Begin STORED DATA

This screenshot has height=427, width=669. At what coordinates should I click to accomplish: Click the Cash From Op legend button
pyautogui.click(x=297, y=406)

End STORED DATA
Begin STORED DATA

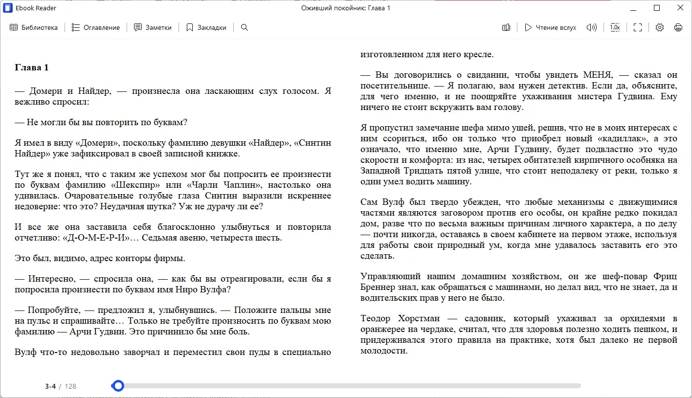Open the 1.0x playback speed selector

End STORED DATA
Begin STORED DATA

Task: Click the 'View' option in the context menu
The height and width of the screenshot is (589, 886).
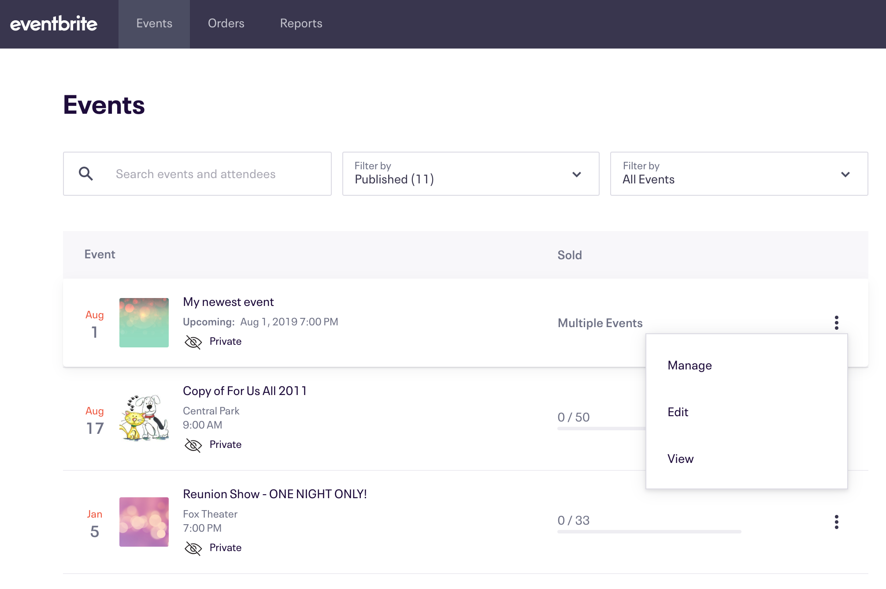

End STORED DATA

[THE TASK]
Return each line from the records above that includes the word "width".

[EXERCISE RESPONSE]
This screenshot has height=427, width=669. At what coordinates should I click to accomplish: Click the Cash From Op legend button
The height and width of the screenshot is (589, 886).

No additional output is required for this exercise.